▸ Your task
Every line containing the word "price" must be pulled from the records.

- - - - -

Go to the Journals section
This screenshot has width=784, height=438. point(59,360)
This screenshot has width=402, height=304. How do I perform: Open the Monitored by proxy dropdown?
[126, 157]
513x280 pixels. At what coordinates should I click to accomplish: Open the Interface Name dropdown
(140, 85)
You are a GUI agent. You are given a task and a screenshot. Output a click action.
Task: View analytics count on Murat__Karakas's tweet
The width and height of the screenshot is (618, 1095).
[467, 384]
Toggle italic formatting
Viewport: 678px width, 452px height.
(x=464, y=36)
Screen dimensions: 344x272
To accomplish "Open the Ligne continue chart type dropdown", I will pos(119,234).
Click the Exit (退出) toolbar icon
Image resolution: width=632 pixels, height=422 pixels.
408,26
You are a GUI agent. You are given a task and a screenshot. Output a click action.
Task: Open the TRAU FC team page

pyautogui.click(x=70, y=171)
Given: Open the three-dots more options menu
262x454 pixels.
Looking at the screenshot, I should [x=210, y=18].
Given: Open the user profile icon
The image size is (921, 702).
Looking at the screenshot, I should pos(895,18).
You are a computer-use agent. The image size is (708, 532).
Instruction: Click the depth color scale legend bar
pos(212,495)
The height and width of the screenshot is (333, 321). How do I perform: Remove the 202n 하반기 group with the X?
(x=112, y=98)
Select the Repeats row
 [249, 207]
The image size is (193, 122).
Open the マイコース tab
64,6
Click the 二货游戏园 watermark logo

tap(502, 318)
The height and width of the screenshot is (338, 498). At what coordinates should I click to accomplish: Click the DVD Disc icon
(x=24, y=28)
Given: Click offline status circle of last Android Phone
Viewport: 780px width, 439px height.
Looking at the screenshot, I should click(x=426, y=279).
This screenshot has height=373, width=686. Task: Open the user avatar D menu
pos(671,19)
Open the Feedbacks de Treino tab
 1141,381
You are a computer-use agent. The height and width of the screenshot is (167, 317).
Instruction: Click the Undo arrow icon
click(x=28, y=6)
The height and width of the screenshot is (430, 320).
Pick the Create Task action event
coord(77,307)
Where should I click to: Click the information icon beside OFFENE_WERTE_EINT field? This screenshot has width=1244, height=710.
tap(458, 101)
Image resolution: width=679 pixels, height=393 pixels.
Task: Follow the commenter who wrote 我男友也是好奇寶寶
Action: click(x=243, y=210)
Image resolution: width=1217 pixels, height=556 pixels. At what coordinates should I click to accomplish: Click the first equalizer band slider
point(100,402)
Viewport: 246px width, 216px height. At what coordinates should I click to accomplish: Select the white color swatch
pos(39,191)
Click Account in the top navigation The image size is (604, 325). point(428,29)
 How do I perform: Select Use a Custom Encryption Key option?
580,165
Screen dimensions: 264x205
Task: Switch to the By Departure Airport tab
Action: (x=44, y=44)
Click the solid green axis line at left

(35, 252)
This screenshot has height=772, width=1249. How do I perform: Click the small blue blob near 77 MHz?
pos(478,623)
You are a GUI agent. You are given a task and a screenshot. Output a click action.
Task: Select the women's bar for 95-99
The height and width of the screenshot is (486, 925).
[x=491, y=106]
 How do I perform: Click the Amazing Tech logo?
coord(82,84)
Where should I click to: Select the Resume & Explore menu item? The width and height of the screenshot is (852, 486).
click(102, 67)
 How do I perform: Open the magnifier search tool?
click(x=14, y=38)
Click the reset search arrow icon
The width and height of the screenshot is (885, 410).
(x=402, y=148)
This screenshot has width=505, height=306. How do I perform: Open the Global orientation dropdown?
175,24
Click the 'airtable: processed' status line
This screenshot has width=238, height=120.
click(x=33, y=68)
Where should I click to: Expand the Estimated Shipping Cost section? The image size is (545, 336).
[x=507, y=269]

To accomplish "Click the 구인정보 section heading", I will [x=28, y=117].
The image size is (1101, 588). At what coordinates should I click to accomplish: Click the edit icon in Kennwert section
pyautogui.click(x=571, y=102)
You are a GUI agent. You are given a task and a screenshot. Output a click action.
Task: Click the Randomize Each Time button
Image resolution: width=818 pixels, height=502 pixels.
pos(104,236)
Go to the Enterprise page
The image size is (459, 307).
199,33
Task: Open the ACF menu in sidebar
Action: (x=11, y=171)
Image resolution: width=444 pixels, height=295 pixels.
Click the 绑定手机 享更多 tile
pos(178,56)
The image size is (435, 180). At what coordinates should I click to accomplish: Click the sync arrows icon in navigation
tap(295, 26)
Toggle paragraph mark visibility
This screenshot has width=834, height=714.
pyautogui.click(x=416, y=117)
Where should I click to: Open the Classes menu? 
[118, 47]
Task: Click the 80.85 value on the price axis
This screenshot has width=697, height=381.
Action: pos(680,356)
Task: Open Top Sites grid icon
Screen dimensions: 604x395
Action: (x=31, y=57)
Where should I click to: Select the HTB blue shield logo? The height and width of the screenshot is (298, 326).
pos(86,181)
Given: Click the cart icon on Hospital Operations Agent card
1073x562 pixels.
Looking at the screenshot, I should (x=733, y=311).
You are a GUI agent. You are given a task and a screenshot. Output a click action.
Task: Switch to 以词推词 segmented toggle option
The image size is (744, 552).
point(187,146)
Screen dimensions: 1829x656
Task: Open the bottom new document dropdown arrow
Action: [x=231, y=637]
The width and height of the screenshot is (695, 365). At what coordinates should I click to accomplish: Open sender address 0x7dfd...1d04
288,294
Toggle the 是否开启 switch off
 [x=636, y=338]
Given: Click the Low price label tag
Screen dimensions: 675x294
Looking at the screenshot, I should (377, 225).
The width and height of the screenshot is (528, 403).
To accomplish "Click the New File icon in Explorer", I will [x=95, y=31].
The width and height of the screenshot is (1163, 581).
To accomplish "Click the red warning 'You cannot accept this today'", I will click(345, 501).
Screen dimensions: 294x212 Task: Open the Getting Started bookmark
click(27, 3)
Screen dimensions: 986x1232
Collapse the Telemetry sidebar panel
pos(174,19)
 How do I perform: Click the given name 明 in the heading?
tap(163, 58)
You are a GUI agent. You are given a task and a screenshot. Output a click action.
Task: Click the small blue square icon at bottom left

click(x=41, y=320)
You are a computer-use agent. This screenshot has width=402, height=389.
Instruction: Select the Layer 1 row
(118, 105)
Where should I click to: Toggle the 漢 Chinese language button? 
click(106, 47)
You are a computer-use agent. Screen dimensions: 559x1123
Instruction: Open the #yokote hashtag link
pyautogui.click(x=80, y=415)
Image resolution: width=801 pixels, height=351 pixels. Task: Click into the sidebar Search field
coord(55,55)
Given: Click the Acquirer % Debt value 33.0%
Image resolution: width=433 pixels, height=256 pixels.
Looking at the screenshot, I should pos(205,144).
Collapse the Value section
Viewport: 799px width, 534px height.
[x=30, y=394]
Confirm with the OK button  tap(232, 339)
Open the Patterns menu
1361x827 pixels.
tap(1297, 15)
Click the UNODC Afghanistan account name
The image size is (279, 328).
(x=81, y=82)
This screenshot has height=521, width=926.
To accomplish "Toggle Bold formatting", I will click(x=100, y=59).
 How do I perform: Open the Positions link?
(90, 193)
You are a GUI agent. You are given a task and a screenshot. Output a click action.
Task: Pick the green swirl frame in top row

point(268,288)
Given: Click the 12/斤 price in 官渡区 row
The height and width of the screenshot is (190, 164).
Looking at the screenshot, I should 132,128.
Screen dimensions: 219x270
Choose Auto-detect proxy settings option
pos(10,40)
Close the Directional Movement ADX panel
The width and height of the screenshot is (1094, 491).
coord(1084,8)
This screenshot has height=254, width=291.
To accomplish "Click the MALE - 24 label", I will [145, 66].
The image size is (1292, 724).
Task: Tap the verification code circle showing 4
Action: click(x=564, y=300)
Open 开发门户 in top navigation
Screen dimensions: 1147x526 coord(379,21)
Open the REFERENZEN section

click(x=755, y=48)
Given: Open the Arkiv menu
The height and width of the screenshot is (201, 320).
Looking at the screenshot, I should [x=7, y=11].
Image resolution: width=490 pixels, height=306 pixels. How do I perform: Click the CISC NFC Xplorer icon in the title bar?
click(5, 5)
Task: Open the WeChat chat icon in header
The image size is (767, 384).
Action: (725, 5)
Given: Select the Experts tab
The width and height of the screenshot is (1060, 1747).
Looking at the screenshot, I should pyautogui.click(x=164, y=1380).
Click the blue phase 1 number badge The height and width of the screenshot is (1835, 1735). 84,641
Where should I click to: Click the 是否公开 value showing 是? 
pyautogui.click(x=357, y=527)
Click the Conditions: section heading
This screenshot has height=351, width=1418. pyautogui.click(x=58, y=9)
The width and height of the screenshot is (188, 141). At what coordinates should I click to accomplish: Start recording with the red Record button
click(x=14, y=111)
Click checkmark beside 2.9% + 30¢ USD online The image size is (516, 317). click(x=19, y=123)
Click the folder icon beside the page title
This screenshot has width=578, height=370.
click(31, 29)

- - - - -

▸ Your solution
Task: Click the 80.85 value on the price axis
Given: Click the Low price label tag
Given: Click the 12/斤 price in 官渡区 row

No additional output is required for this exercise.